My solution - ground the bridge with a 10K-50K resistor.  works like a champ.
 

dbw

Senior member
Messages
4,531
If the strings are not grounded they pick up noise.  Touching the strings grounds them pretty well (a human body is hefty enough to ground such a small signal, and you might even be grounded to Earth by what you're standing on), but a better solution is to ground the strings to your bridge, which is grounded to Earth by any 3-prong amp.

With regard to the safety issue... just get an outlet tester, they cost like $2.
 

SkuttleFunk

Senior member
Messages
1,156
from personal experience: outlet testors are defeated by sound techs who mod things during the first break  :sign13:

all the best,

R
 

ByteFrenzy

Senior member
Messages
1,177
How about NOT grounding the bridge, but putting a ground terminal somewhere out of harms way (say the strap button), and then using one of those antistatic grounding straps as when working on computer equipment?
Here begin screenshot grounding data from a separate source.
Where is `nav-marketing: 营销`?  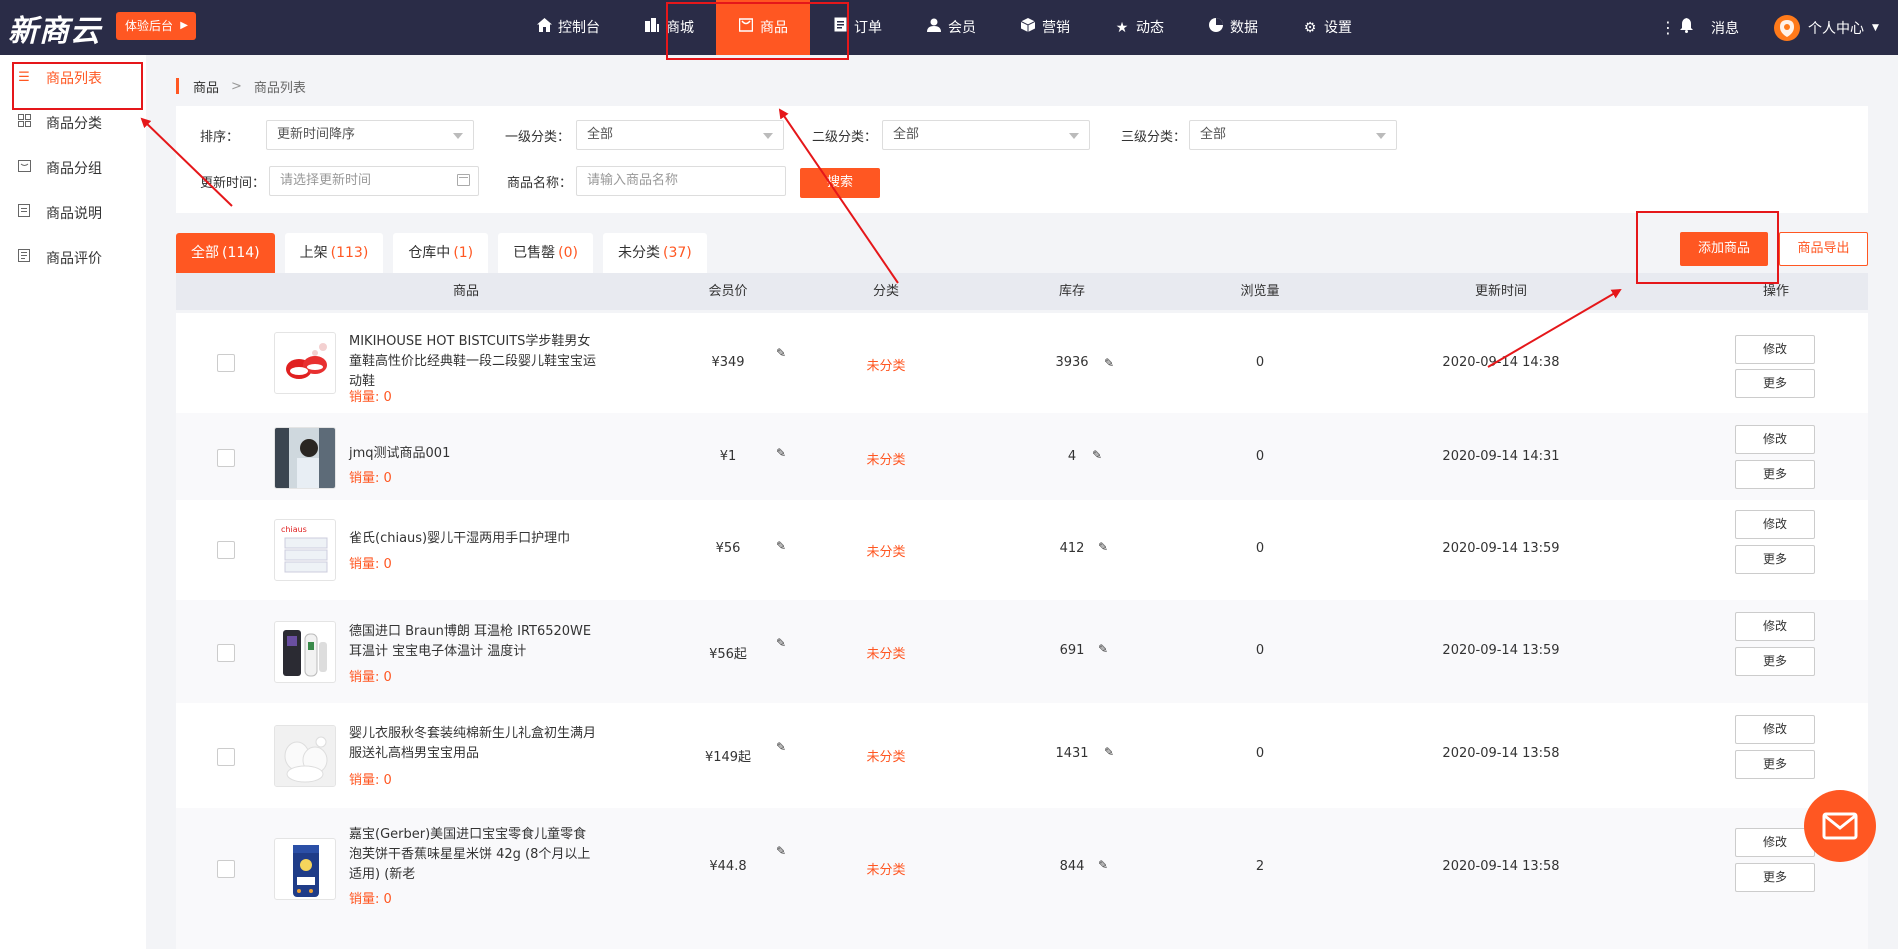 nav-marketing: 营销 is located at coordinates (1045, 28).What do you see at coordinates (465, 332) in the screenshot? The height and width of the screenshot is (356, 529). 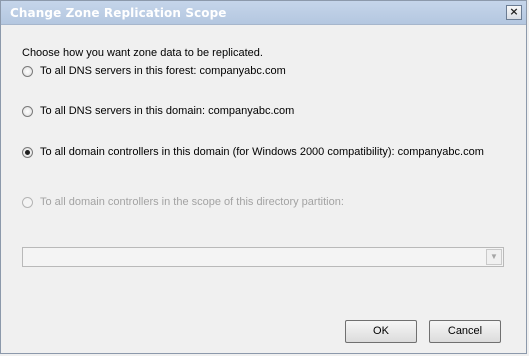 I see `cancel-button: Cancel` at bounding box center [465, 332]. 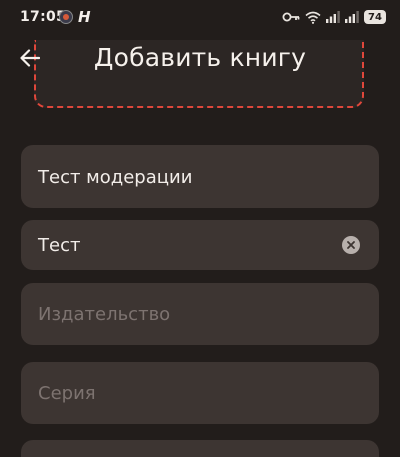 I want to click on next-field, so click(x=200, y=448). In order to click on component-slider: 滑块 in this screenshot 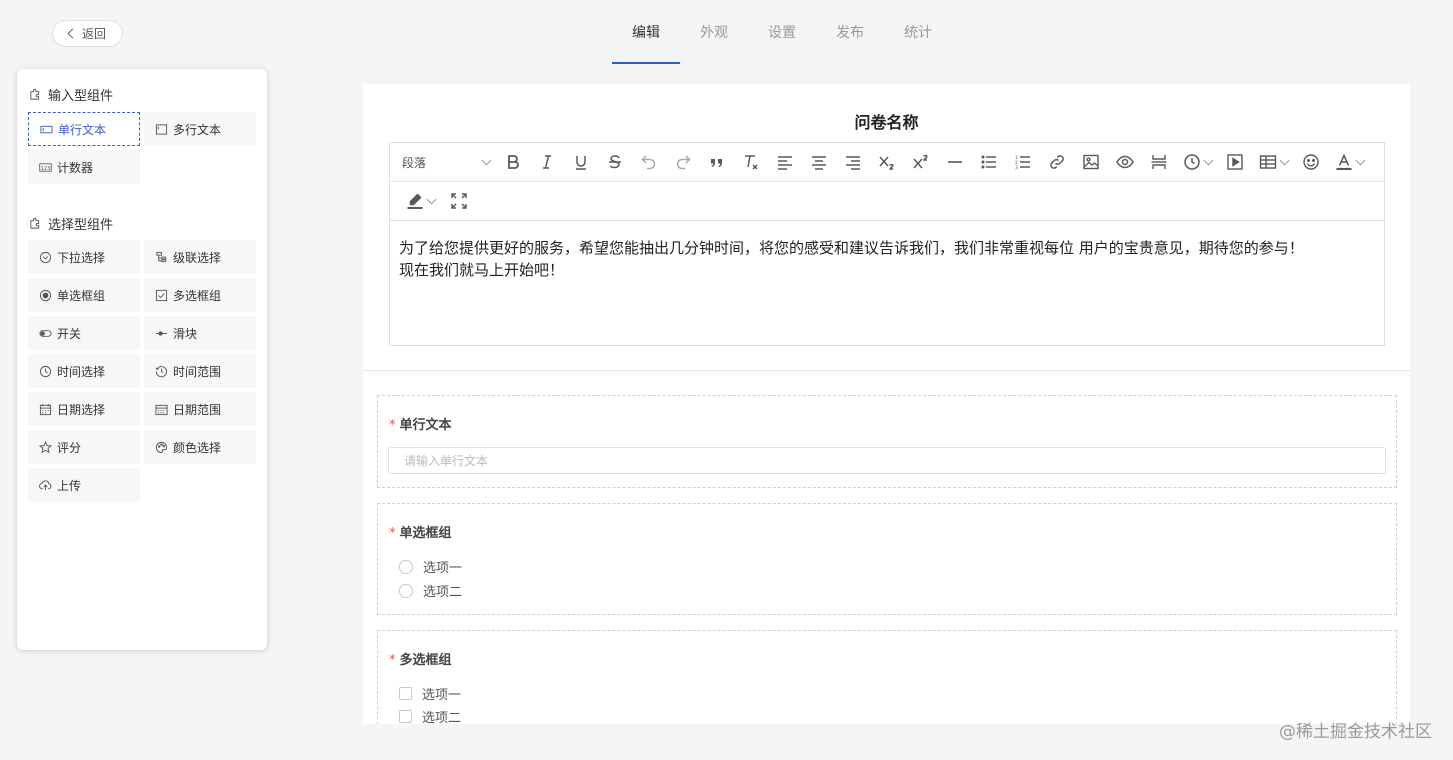, I will do `click(200, 333)`.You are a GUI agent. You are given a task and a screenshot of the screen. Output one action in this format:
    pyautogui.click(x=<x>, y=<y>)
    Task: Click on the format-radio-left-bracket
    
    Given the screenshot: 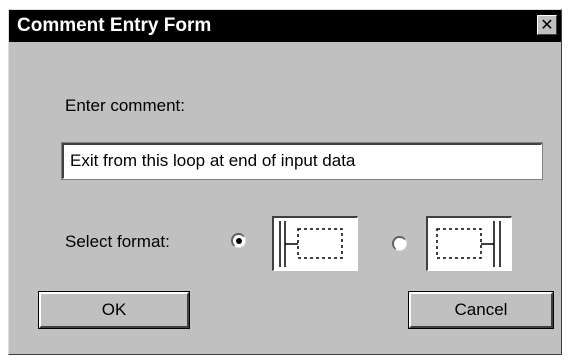 What is the action you would take?
    pyautogui.click(x=238, y=240)
    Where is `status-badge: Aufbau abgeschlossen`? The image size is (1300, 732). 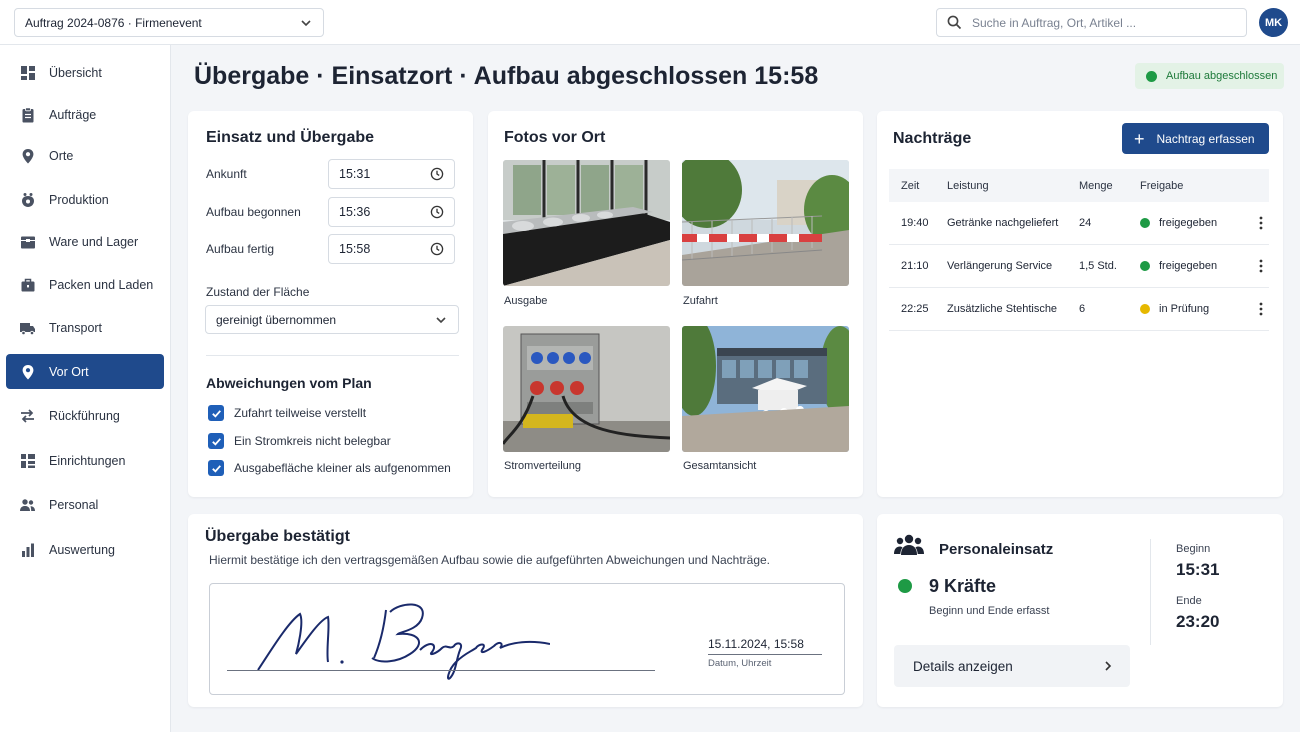
status-badge: Aufbau abgeschlossen is located at coordinates (1210, 76).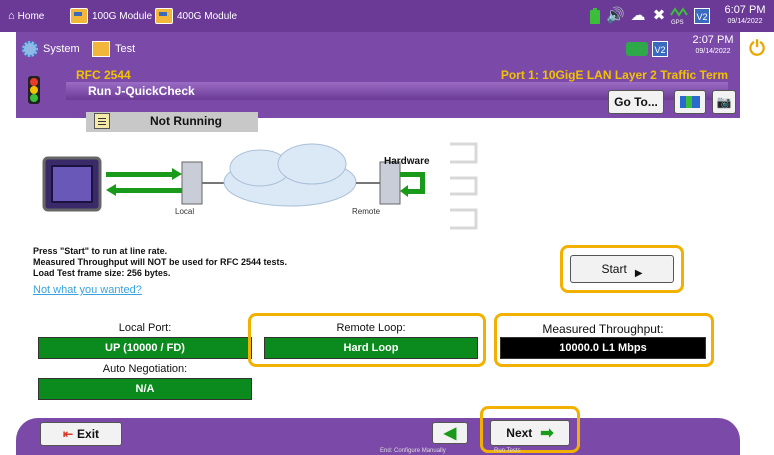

Those do ground you but contain a hefty resistor (IIRC in the wheareabouts of 1MOhm) so a voltage differential won't fry you outright.
Would the grounding still be sufficient to eliminate hum?
 

disaster

Active member
Messages
45
Wow.  Talk about your hot button topic.

Thanks for all the advice & support.  I'm going to experiment for a while.  The legal issues I'm sure are formidable.  I have no intention of wading out into that mess.  I'm just trying to understand things.  I experimented with a static wrist strap.  Apparently it has a 1 Mega-ohm resistor (whatever a Mega-ohm is) to limit the "in-rush current" (again, whatever THAT is).  It didn't seem to impact the noise much.  Currently I'm thinking about a "Y" cable at the guitar input jack.  I can make a cable to ground that plugs into one of the "Y" inputs while the other input goes to the amp.  If I get noise I can try the ground cable.  If no noise, no ground required.  I can experiment with filters, etc on the ground cable without having to fool around inside the guitar.  I'll probably experiment w/ isolating the strings/bridge if I can figure out a way that doesn't require opening the guitar repeatedly.

Thanks again.
 

bpmorton777

Senior member
Messages
1,651
guitar nuts has some good info on this subject.

http://www.guitarnuts.com/technical/noisebucket.php

and

http://www.guitarnuts.com/technical/electrical/safety/index.php

Brian
 

markwayne

Active member
Messages
26
This is the primary reason I started using EMG pickups years ago. There were far too many venues with funky wiring to not use a string ground and far too many venues with funky wiring to have a string ground.

Wayne
 

dbw

Senior member
Messages
4,531
1 megaohm is a million ohms, usually written 1M.  You may be familiar with the kiloohm (= 1000 ohms = .1M) from 250K and and 500K pots.